From the clustered set of complexes, we manually removed those with fewer than three subunits or two PPIs. Subunits in the complexes that have no connection among themselves were also removed. Lastly, the significance of associations of the resulting complexes with each α-arrestin were tested in the same manner as done in COMPLEAT using complex association score. The resulting P values were corrected by the Benjamini-Hochberg procedure and only interactions with statistical significance (FDR < 0.2) were visualized with Cytoscape v3.5.1 (Shannon et al., 2003) (Figure 2; Figure S4).
Orthologous networks of α-arrestin interactomes
DIOPT (version 7.1) was used to search for orthologs of all prey proteins and only those with a DIOPT score ≥ 2 were selected for the identification of orthologous PPIs between Drosophila and human. Next, the orthologs were tested for the enrichment of GO biological process and molecular functions and Kyoto Encyclopedia of Genes and Genomes pathway using the DAVID (Huang da et al., 2009a, 2009b). In addition, manual curation of individual genes was performed through the Uniprot database (UniProt Consortium, 2018). The orthologs were manually grouped into functional modules based on the results and α-arrestins were modularized into seven groups based on hierarchical clustering of log2-transformed mean spectral counts using the correlation distance and the Ward linkage method. The heatmap was plotted using the pheatmap R package (version 1.0.12).
TXNIP knockdown in HeLa cells
HeLa cells (CCL-2; ATCC, Manassas, VA, USA) were cultured in complete DMEM supplemented with 10% FBS and 1% penicillin-streptomycin. Cells were cultured in an incubator at 37°C in humidified air containing 5% CO2. For siRNA-induced knockdown of TXNIP in HeLa cells, the following siRNA duplex was synthesized (Bioneer, Daejeon, South Korea): sense: 5’-GUCAGUCACUCUCAGCCAUdTdT -3’, anti-sense: 5’-AUGGCUGAGAGUGACUGACdTdT-3’. Random sequence siRNAs (AccuTarget Negative control siRNA; Bioneer), which are non-targeting siRNAs that have low sequence homology with all humans, mouse, and rat genes, were used as negative controls (siCon). 100 nM of each siRNA was transfected into 105 HeLa cells using Lipofectamine RNAiMAX (#13778075, Invitrogen, Carlsbad, CA, USA; Thermo Fisher Scientific) according to the manufacturer’s instructions.
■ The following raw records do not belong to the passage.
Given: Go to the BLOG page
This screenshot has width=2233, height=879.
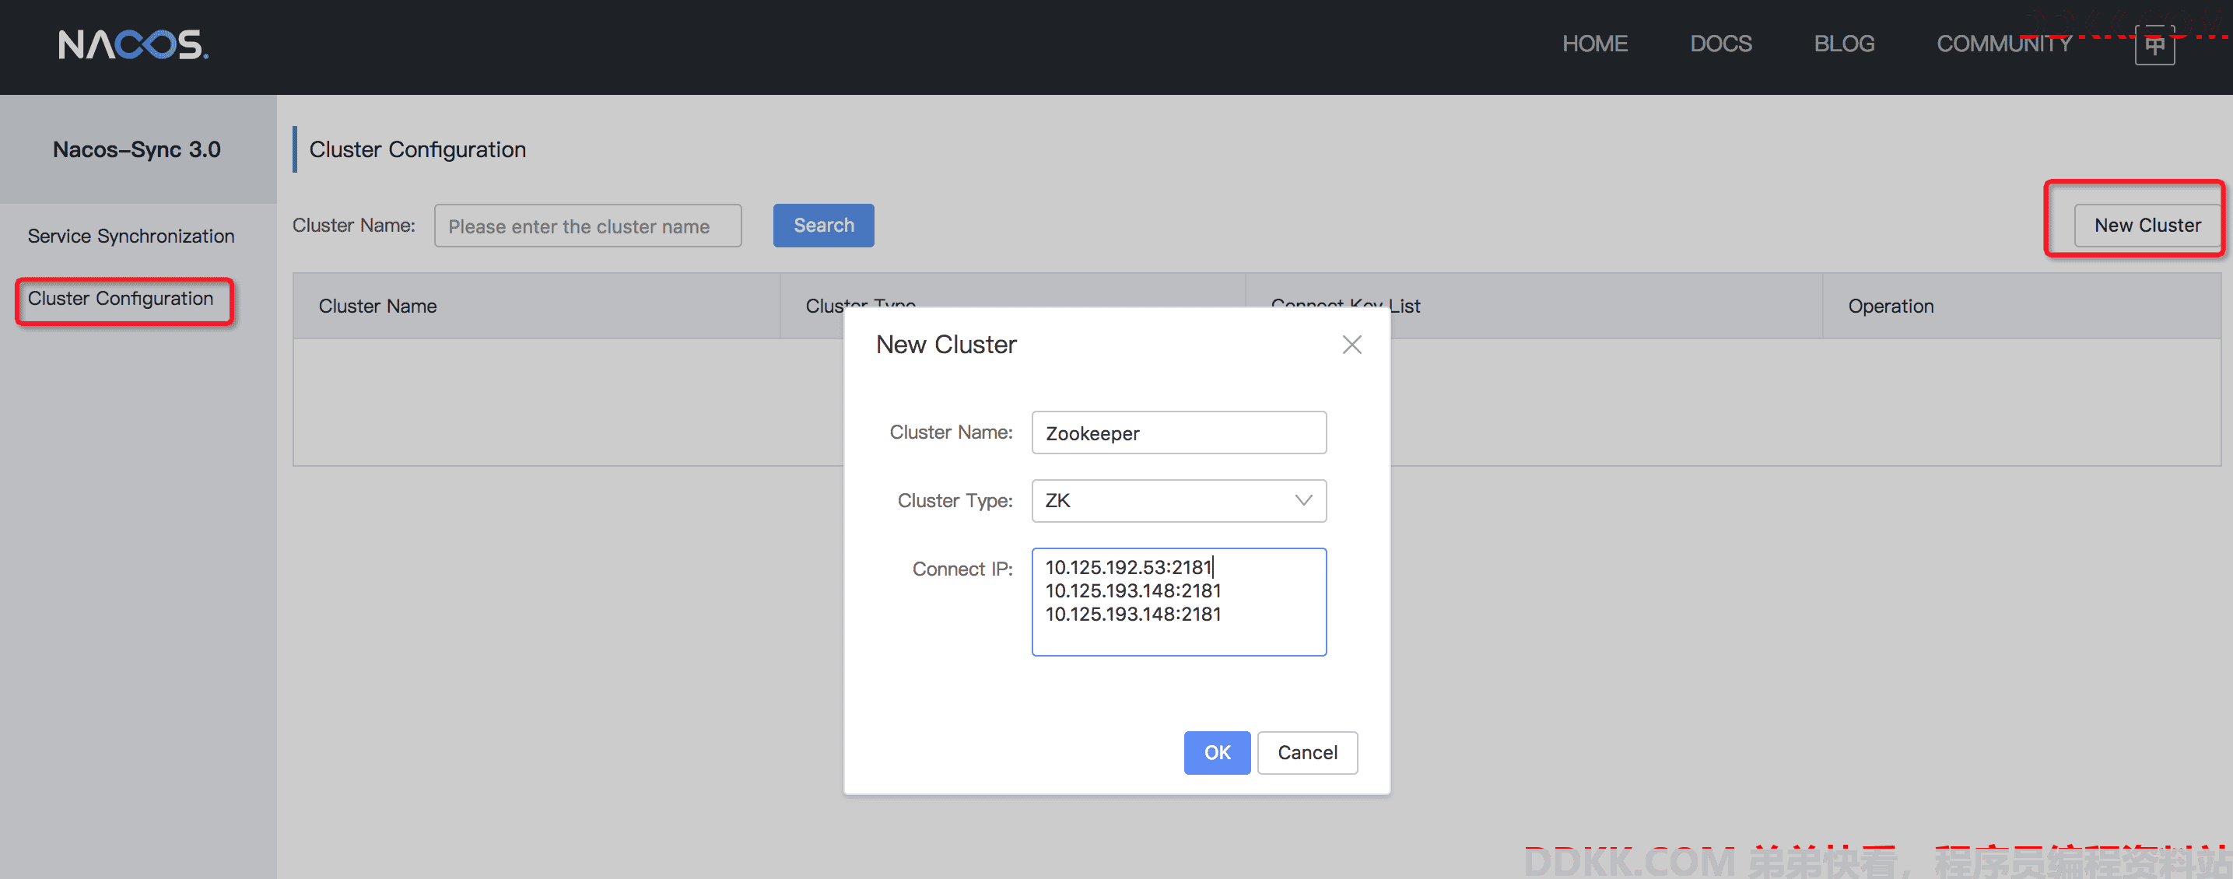Looking at the screenshot, I should pos(1844,43).
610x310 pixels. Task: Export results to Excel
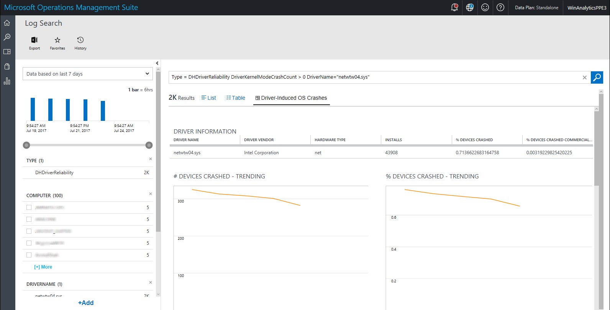[x=34, y=43]
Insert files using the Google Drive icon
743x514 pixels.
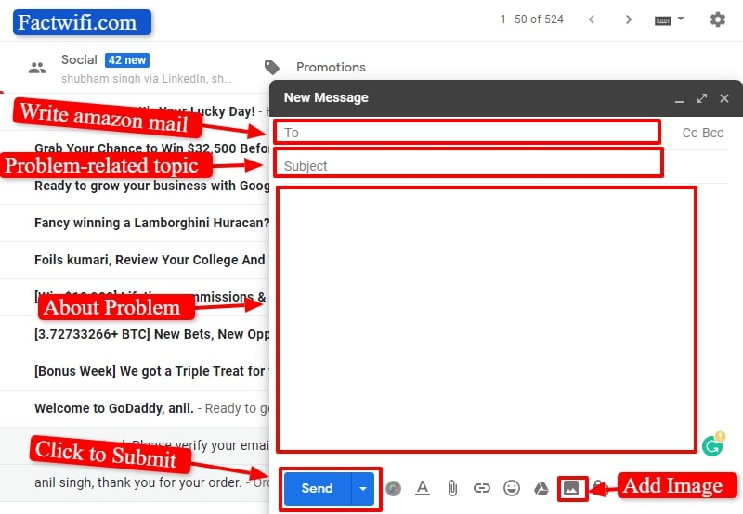coord(541,488)
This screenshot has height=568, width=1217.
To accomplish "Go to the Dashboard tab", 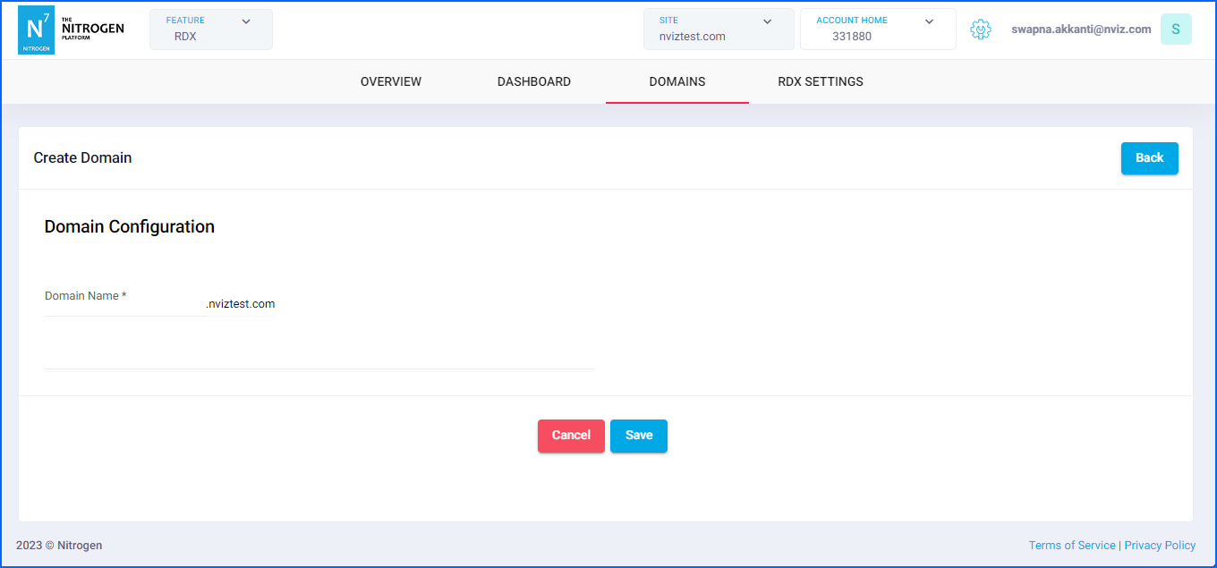I will coord(534,81).
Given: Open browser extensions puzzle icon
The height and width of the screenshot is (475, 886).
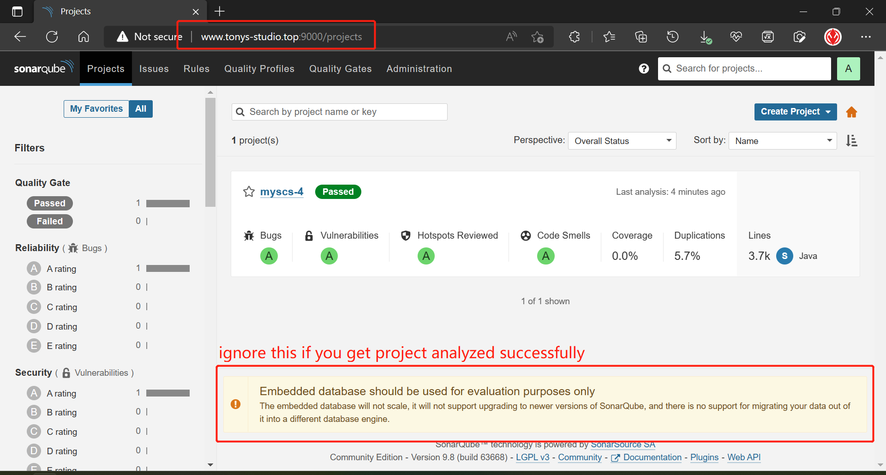Looking at the screenshot, I should coord(574,37).
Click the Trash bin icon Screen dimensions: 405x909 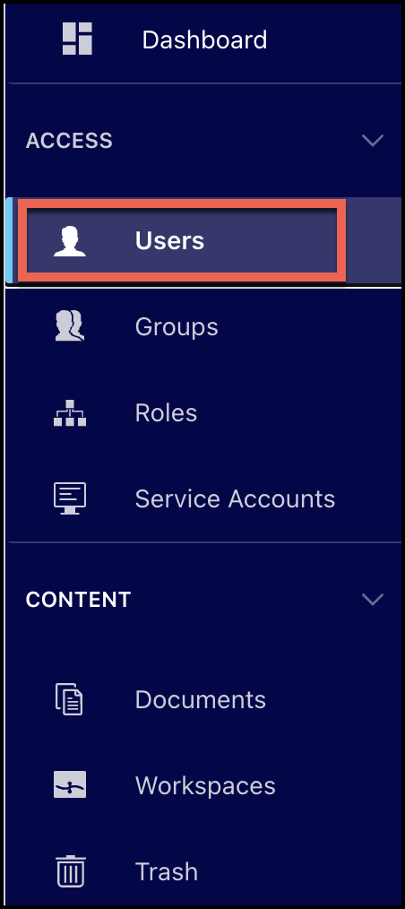tap(71, 871)
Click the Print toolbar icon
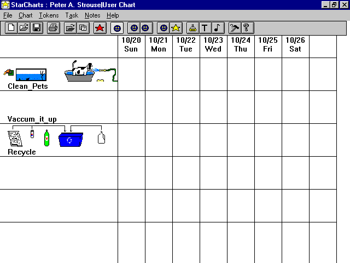This screenshot has height=263, width=350. coord(53,27)
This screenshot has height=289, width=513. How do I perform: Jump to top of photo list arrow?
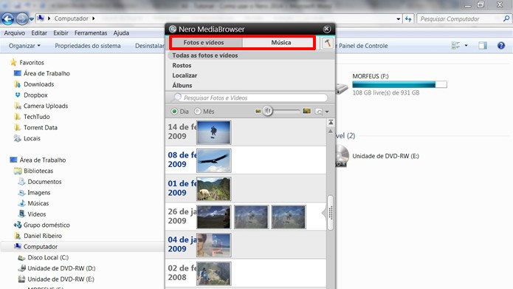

Transfected cells were harvested after 48 hr for RNA-seq and ATAC-seq (two biological replicates for each sequencing data).
For RNA-seq, total RNA was extracted using TRIzol (#15596018, Invitrogen; Thermo Fisher Scientific) according to the manufacturer’s protocol. Total RNA concentration was calculated by Quant-IT RiboGreen (#R11490, Invitrogen; Thermo Fisher Scientific). To assess the integrity of the total RNA, samples are run on the TapeStation RNA screentape (#5067-5576, Agilent Technologies, Santa Clara, CA, USA). Only high-quality RNA preparations, with RNA integrity number greater than 7.0, were used for RNA library construction. A library was independently prepared with 1ug of total RNA for each sample by Illumina TruSeq Stranded mRNA Sample Prep Kit (#RS-122-2101, Illumina, Inc., San Diego, CA, USA). The first step in the workflow involves purifying the poly-A containing mRNA molecules using poly-T-attached magnetic beads. Following purification, the mRNA is fragmented into small pieces using divalent cations under elevated temperature. The cleaved RNA fragments are copied into first strand cDNA using SuperScript II reverse transcriptase (#18064014, Invitrogen, Thermo Fisher Scientific) and random primers. This is followed by second strand cDNA synthesis using DNA Polymerase I, RNase H and dUTP. These cDNA fragments then go through an end repair process, the addition of a single ‘A’ base, and then ligation of the adapters. The products are then purified and enriched with PCR to create the final cDNA library. The libraries were quantified using KAPA Library Quantification kits (#KK4854, KAPA BIOSYSTEMS, Wilmington, MA, USA) for Illumina Sequencing platforms according to the qPCR Quantification Protocol Guide and qualified using the TapeStation D1000 ScreenTape (#5067-5582, Agilent Technologies). Indexed libraries were then submitted to an Illumina NovaSeq 6000 (Illumina, Inc.) as the paired-end (2×100 bp) sequencing. Both library preparation and sequencing were performed by the Macrogen (Macrogen, Inc., Seoul, South Korea).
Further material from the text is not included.